From left: The pool, build with cobalt-blue tile from the nearby town of Dolores Hidalgo; La Parroquia de San Miguel Arcángel on San Miguel’s main plaza, viewed from a two-story casita beside the pool; the home’s owners, Jeffry Weisman and Andrew Fisher. PHOTO: AMY DICKERSON

And that hallway is a well-groomed jungle. The plants here are lush and evocative. Algerian ivy and plumbago—a vine-like shrub with blue, geranium-esque flowers—clamber up a south-facing wall. A row of potted philodendrons on a high shelf tumble down another wall. Clivia creeps among boxwood and pittosporum hedges. With the flora comes fauna, especially birds, including morning-singing kiskadees, vermillion flycatchers that hover around doorways snatching insects from spiderwebs, and a pair of white owls that nest high above in the jacarandas.

Fisher, the driving force behind the garden design, drew inspiration from boyhood summers and Christmas holidays spent near Jackson, Mississippi, with his grandmother and great-aunt at his maternal homeplace. The Michigan native marveled at how the azalea hedges and boxwoods and yucca plants—most of which turn up at Casa Acanto—grew in the South with abandon. After living—and gardening—for years in Northern California, Fisher has found San Miguel de Allende to be even more of a hothouse than Mississippi.

Fisher sculpted this acanthus-leaf spout on the dining terrace fountain; a mirror reflects a fountain carved from a single block of local limestone; the open antique door on the garden wall. PHOTO: AMY DICKERSON

“Everything here grows like kudzu,” he says. “In California, a mature garden usually takes about seven years to establish. Down here it takes seven months. Plants grow year-round and just keep growing and growing and growing.”

The couple now calls both San Francisco and Mexico home, and they spend at least half their time in San Miguel. When here, they pass their hours in the garden, reading, entertaining, relaxing. Different nooks suit different moods. The grotto-like hot tub, for instance, shrouded by elephant ears and large-leaf philodendrons, “is not a social space,” Weisman says. “It’s super quiet. You soak in the hot water, looking up at the jacarandas and giant bird-of-paradise flowers. It’s like meditation.”
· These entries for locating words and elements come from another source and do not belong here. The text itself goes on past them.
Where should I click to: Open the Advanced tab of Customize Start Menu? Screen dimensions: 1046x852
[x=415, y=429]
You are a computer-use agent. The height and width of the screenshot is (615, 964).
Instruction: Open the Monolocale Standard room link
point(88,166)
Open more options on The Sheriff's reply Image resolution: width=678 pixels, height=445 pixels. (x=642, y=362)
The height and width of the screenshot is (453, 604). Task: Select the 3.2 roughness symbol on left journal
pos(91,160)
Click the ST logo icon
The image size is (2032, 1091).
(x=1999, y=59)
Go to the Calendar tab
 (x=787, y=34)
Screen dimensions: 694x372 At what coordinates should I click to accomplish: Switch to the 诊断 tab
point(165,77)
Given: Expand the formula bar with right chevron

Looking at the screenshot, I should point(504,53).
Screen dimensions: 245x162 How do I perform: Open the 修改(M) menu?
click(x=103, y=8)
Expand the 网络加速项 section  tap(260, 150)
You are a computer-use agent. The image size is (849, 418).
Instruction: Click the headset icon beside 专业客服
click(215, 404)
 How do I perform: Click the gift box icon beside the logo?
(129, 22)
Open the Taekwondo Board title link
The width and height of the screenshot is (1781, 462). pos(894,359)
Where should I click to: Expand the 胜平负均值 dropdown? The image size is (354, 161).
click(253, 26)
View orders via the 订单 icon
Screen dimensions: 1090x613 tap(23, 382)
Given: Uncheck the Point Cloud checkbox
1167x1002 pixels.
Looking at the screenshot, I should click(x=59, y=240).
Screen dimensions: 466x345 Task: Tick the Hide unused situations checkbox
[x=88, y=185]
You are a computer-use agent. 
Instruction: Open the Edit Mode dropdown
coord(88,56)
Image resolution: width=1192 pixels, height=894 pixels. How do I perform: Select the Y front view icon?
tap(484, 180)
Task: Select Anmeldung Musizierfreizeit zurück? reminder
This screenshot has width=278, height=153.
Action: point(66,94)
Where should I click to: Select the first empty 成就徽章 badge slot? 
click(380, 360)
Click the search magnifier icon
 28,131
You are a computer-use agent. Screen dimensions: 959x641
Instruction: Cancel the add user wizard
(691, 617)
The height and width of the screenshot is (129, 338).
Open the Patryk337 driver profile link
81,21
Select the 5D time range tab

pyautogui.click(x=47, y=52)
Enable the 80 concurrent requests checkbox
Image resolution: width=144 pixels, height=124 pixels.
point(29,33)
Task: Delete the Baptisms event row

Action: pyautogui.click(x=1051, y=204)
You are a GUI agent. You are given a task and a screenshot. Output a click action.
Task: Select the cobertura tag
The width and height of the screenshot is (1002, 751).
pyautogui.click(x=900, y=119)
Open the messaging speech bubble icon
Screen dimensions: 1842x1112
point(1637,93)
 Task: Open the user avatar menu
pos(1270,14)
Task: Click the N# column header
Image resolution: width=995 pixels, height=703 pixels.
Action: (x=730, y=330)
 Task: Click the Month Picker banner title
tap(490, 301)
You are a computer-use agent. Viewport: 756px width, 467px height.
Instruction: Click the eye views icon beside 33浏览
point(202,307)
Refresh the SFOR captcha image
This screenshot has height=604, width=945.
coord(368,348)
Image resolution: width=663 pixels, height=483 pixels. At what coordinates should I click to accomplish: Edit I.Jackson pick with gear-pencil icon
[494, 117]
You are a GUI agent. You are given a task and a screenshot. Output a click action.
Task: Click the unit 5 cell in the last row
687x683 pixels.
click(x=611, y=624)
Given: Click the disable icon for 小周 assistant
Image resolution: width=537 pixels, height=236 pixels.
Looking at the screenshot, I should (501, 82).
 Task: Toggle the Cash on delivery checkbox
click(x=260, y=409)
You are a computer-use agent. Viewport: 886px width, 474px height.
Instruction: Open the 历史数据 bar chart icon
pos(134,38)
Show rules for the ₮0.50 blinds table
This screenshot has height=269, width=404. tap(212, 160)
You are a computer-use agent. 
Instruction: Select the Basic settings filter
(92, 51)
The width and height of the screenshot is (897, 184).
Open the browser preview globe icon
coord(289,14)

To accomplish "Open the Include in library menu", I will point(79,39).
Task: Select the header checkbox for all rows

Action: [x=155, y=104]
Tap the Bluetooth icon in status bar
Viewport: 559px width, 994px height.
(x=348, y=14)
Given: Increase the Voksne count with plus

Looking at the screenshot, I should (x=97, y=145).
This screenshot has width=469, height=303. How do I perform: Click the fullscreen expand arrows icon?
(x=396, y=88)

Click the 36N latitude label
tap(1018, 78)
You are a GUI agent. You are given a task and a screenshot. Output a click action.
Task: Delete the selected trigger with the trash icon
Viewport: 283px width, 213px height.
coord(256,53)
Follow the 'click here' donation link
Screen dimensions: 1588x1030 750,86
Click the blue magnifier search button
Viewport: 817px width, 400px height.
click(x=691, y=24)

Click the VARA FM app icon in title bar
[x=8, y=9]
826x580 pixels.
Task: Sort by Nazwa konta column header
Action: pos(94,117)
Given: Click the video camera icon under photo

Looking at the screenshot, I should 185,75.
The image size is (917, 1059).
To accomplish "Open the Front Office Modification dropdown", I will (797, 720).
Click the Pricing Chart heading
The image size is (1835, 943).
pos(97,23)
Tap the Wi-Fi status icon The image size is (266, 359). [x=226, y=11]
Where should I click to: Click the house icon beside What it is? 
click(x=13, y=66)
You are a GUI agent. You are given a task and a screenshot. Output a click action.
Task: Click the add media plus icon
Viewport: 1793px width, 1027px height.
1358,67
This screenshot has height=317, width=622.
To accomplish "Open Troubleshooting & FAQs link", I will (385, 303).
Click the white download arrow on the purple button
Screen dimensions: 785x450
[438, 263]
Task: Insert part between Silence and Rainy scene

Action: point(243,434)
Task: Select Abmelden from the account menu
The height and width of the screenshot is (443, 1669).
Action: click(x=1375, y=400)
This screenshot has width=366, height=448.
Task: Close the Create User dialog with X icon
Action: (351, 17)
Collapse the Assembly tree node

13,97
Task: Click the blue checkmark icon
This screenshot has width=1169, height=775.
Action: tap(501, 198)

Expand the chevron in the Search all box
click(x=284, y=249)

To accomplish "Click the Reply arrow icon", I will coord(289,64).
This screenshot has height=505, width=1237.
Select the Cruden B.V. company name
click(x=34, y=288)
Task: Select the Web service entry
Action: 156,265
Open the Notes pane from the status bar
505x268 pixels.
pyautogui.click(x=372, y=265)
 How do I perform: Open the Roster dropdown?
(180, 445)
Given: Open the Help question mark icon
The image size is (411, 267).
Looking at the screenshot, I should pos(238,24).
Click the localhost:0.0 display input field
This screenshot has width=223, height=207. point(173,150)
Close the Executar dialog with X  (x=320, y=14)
The dining terrace, on the other hand, serves as an ideal setting for cocktail parties and long, leisurely dinners. “It has such good juju,” Weisman says.

Evenings begin in the sala abierta, or outdoor living room, with glasses of tequila around a mesquite-wood fire in a massive limestone hearth. When the flames have died and the coals are glowing red, Fisher lowers an Argentinean grill and cooks chicken or prawns or goat, serving guests at a long table he designed out of steel and teak.

The sala abierta. PHOTO: AMY DICKERSON

During one dinner party, the power went out, as it is wont to do. “We lit the entire garden—stairs, paths, fountains—with candles,” Fisher recalls. Around that time, Casa Acanto’s owls called out from the branches above. “It was magical, like you were in a fairyland.”